REQUEST >>
Put every line of the items below into a Markdown table with the columns Row and Line, numbering the rows and skipping blank lines. Leave the pictures out of the answer.
** START INPUT **
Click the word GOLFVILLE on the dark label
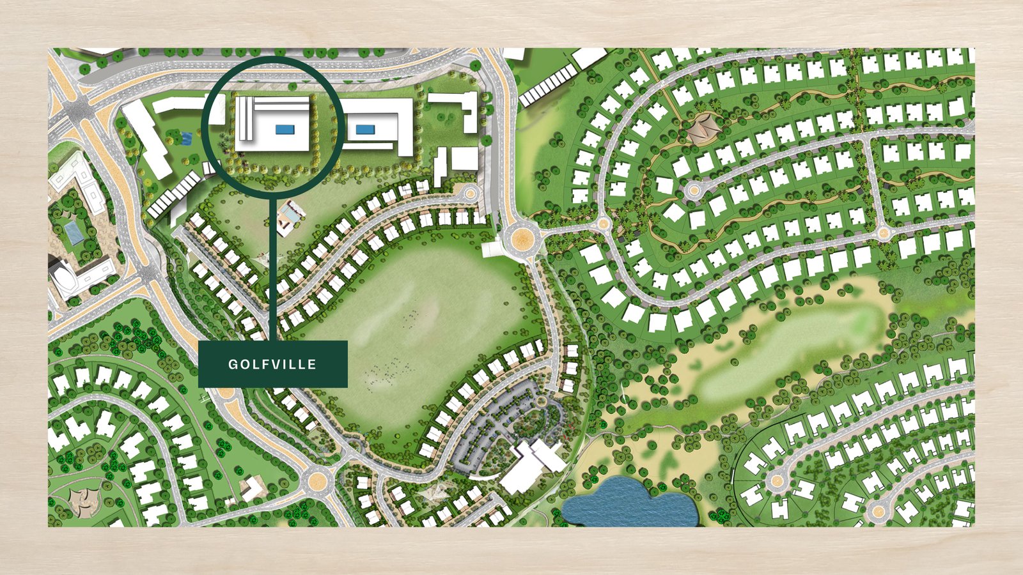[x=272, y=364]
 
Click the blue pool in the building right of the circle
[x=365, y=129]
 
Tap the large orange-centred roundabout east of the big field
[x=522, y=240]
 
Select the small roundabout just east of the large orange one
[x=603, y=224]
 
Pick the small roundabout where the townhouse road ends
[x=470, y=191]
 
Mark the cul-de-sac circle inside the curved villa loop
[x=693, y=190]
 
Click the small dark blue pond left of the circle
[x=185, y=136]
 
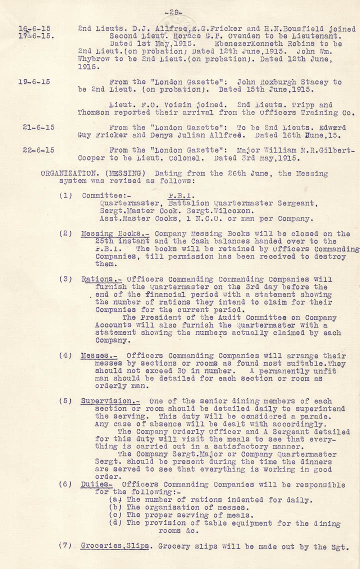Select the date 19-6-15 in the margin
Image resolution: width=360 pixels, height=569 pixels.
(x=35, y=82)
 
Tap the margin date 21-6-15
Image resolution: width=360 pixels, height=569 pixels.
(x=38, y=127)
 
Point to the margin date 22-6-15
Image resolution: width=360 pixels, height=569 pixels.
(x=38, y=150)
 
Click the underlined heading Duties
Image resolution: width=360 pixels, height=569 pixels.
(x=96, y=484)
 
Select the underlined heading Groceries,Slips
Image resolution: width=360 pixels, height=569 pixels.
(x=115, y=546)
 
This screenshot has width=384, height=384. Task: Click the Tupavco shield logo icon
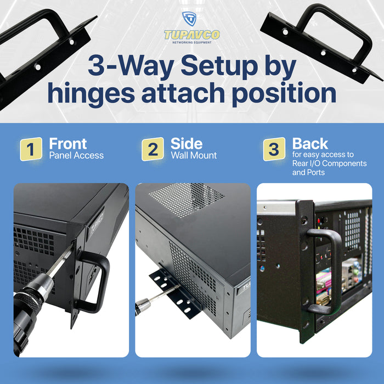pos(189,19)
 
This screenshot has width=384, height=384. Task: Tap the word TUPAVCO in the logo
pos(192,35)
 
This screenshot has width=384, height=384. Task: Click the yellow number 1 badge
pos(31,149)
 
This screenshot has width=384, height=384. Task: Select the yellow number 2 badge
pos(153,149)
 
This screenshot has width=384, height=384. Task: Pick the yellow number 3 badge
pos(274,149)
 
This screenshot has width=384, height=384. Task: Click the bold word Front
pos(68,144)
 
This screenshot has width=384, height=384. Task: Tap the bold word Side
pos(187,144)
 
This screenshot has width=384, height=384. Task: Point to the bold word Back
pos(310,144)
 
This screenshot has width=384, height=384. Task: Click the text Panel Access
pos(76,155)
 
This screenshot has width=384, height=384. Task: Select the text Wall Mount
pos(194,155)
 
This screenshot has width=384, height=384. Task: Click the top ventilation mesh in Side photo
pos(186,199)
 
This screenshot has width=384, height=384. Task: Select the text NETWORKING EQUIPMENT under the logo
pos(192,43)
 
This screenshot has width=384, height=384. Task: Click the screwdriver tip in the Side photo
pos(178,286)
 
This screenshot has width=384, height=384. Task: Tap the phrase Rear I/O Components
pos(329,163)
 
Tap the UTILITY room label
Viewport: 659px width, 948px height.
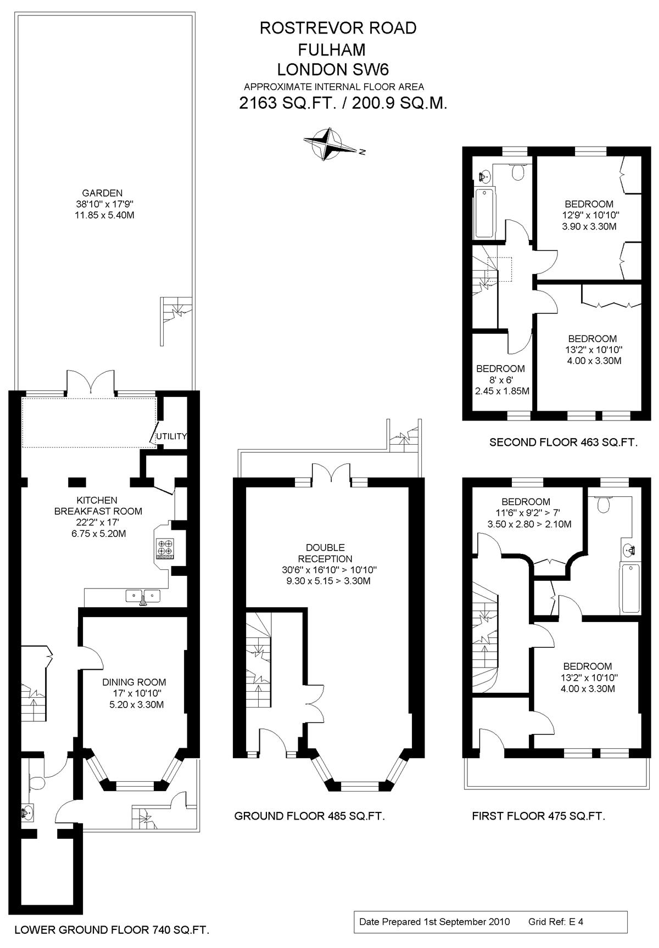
** END INPUT **
TASK ANSWER >>
| Row | Line |
|---|---|
| 1 | Click the word GOLFVILLE on the dark label |
| 2 | [x=272, y=364] |
| 3 | Click the blue pool in the building right of the circle |
| 4 | [x=365, y=129] |
| 5 | Tap the large orange-centred roundabout east of the big field |
| 6 | [x=522, y=240] |
| 7 | Select the small roundabout just east of the large orange one |
| 8 | [x=603, y=224] |
| 9 | Pick the small roundabout where the townhouse road ends |
| 10 | [x=470, y=191] |
| 11 | Mark the cul-de-sac circle inside the curved villa loop |
| 12 | [x=693, y=190] |
| 13 | Click the small dark blue pond left of the circle |
| 14 | [x=185, y=136] |
| 15 | Select the date 19-6-15 in the margin |
| 16 | Image resolution: width=360 pixels, height=569 pixels. |
| 17 | (x=35, y=82) |
| 18 | Tap the margin date 21-6-15 |
| 19 | Image resolution: width=360 pixels, height=569 pixels. |
| 20 | (x=38, y=127) |
| 21 | Point to the margin date 22-6-15 |
| 22 | Image resolution: width=360 pixels, height=569 pixels. |
| 23 | (x=38, y=150) |
| 24 | Click the underlined heading Duties |
| 25 | Image resolution: width=360 pixels, height=569 pixels. |
| 26 | (x=96, y=484) |
| 27 | Select the underlined heading Groceries,Slips |
| 28 | Image resolution: width=360 pixels, height=569 pixels. |
| 29 | (x=115, y=546) |
| 30 | This screenshot has width=384, height=384. Task: Click the Tupavco shield logo icon |
| 31 | pos(189,19) |
| 32 | This screenshot has width=384, height=384. Task: Tap the word TUPAVCO in the logo |
| 33 | pos(192,35) |
| 34 | This screenshot has width=384, height=384. Task: Click the yellow number 1 badge |
| 35 | pos(31,149) |
| 36 | This screenshot has width=384, height=384. Task: Select the yellow number 2 badge |
| 37 | pos(153,149) |
| 38 | This screenshot has width=384, height=384. Task: Pick the yellow number 3 badge |
| 39 | pos(274,149) |
| 40 | This screenshot has width=384, height=384. Task: Click the bold word Front |
| 41 | pos(68,144) |
| 42 | This screenshot has width=384, height=384. Task: Tap the bold word Side |
| 43 | pos(187,144) |
| 44 | This screenshot has width=384, height=384. Task: Point to the bold word Back |
| 45 | pos(310,144) |
| 46 | This screenshot has width=384, height=384. Task: Click the text Panel Access |
| 47 | pos(76,155) |
| 48 | This screenshot has width=384, height=384. Task: Select the text Wall Mount |
| 49 | pos(194,155) |
| 50 | This screenshot has width=384, height=384. Task: Click the top ventilation mesh in Side photo |
| 51 | pos(186,199) |
| 52 | This screenshot has width=384, height=384. Task: Select the text NETWORKING EQUIPMENT under the logo |
| 53 | pos(192,43) |
| 54 | This screenshot has width=384, height=384. Task: Click the screwdriver tip in the Side photo |
| 55 | pos(178,286) |
| 56 | This screenshot has width=384, height=384. Task: Tap the phrase Rear I/O Components |
| 57 | pos(329,163) |
| 58 | Tap the UTILITY room label |
| 59 | Viewport: 659px width, 948px height. |